UK and Ireland operations. Group-stage matches kicking off at 6pm, 9pm, and midnight Eastern Time land in the UK and Ireland at 11pm, 2am, and 5am BST. Most matches fall outside core operating hours. The matches that do land in operating hours — some weekend afternoon kick-offs at 8pm or 9pm BST — affect the evening shift. The net effect for UK/Irish day operations: less volume disruption than previous tournaments held in Europe, more schedule pressure on evening shifts, and a quieter morning-after volume pattern (tired customers calling in late).

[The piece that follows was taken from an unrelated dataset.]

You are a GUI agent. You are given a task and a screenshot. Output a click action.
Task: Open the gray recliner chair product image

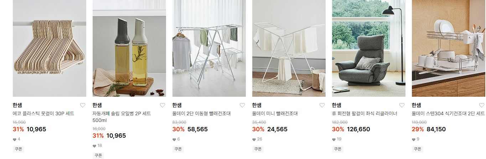[369, 48]
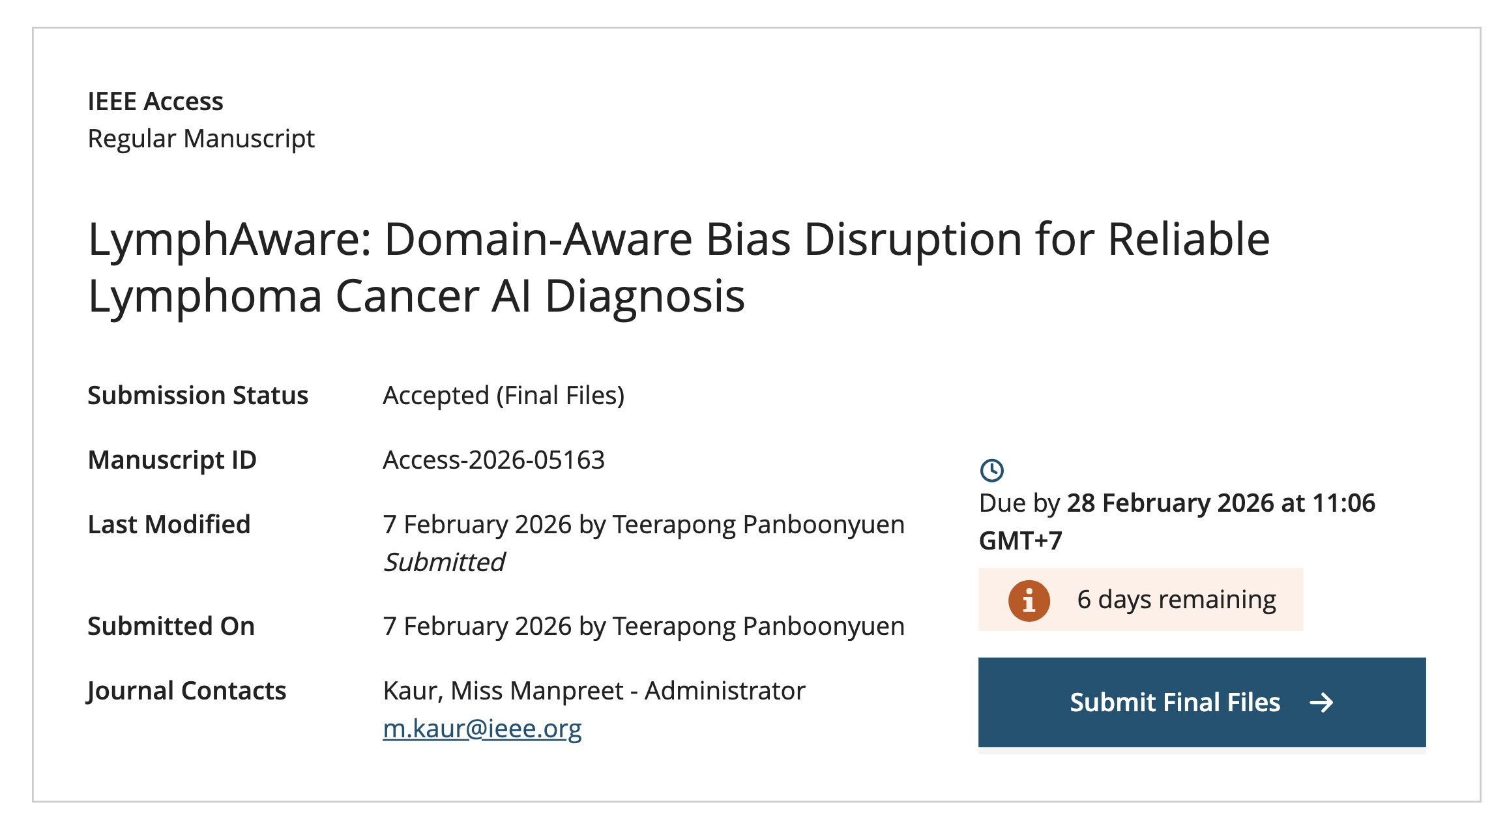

Western European operations. Add one hour to UK times. Kick-offs that hit 11pm BST hit midnight CET, then 1am, then 4am. Almost no matches in operating hours. Similar morning-after effect; less direct operational impact during matches.
North American operations (US/Canada). The opposite picture. Matches play in the heart of the operational day — afternoon Eastern, lunchtime Central, mid-morning Pacific. Volumes drop sharply during high-interest matches. Agents request to watch. The schedule pressure is direct and substantial. Most US/Canada contact centres haven’t experienced this since the 1994 World Cup; the operational memory has gone.
Central American and South American operations. Similar to North American — matches in operating hours, volume effects direct.
What the tournament does to volumes
The pattern repeats across tournaments:
During matches involving major teams (especially the home nations), inbound volume drops 10–25%. The customers who would have called are watching. Volume usually recovers within 30–60 minutes of the final whistle, sometimes with a small post-match spike of "I would have called but I was watching" contact.
During matches not involving major teams, volume is largely unaffected. Brazil vs Croatia at 8pm BST is interesting to football fans but not to the average customer.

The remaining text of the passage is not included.